[Saved entries]
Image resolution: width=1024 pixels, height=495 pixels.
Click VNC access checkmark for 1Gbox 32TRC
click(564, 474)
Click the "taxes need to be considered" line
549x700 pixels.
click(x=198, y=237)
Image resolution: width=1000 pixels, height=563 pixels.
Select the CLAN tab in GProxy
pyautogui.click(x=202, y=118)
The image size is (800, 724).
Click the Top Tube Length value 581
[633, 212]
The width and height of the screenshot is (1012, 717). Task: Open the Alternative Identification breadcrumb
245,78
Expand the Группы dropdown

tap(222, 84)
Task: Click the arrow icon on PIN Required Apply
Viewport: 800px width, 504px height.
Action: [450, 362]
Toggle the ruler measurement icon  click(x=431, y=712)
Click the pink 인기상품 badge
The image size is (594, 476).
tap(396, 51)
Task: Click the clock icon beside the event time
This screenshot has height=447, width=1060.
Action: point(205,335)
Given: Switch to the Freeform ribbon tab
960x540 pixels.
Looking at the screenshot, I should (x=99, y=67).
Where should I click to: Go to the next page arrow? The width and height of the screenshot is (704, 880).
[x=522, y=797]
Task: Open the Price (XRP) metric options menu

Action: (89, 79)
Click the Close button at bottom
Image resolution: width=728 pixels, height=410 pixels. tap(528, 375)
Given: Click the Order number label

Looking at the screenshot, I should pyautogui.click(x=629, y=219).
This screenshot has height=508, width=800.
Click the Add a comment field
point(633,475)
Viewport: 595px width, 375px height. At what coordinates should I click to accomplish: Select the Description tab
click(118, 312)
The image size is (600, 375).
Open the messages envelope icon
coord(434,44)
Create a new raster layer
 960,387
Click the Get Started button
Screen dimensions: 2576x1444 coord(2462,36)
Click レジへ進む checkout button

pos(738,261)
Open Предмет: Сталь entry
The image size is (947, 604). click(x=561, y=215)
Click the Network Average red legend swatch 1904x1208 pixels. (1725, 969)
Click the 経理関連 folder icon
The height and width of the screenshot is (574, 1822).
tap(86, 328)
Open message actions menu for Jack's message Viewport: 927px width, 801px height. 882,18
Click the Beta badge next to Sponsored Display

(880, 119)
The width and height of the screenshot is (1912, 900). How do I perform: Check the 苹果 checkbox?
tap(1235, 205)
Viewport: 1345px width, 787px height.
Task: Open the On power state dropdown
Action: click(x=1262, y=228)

▶ **What you need to do**
The required result is an exact repeat of the records above from the line containing "The image size is (594, 476)." to their final line.

▶ **Output of the exercise**
The image size is (594, 476).
tap(396, 51)
Task: Click the clock icon beside the event time
This screenshot has height=447, width=1060.
Action: point(205,335)
Given: Switch to the Freeform ribbon tab
960x540 pixels.
Looking at the screenshot, I should (x=99, y=67).
Where should I click to: Go to the next page arrow? The width and height of the screenshot is (704, 880).
[x=522, y=797]
Task: Open the Price (XRP) metric options menu

Action: (89, 79)
Click the Close button at bottom
Image resolution: width=728 pixels, height=410 pixels. tap(528, 375)
Given: Click the Order number label

Looking at the screenshot, I should pyautogui.click(x=629, y=219).
This screenshot has height=508, width=800.
Click the Add a comment field
point(633,475)
Viewport: 595px width, 375px height. At what coordinates should I click to accomplish: Select the Description tab
click(118, 312)
The image size is (600, 375).
Open the messages envelope icon
coord(434,44)
Create a new raster layer
 960,387
Click the Get Started button
Screen dimensions: 2576x1444 coord(2462,36)
Click レジへ進む checkout button

pos(738,261)
Open Предмет: Сталь entry
The image size is (947, 604). click(x=561, y=215)
Click the Network Average red legend swatch 1904x1208 pixels. (1725, 969)
Click the 経理関連 folder icon
The height and width of the screenshot is (574, 1822).
tap(86, 328)
Open message actions menu for Jack's message Viewport: 927px width, 801px height. 882,18
Click the Beta badge next to Sponsored Display

(880, 119)
The width and height of the screenshot is (1912, 900). How do I perform: Check the 苹果 checkbox?
tap(1235, 205)
Viewport: 1345px width, 787px height.
Task: Open the On power state dropdown
Action: click(x=1262, y=228)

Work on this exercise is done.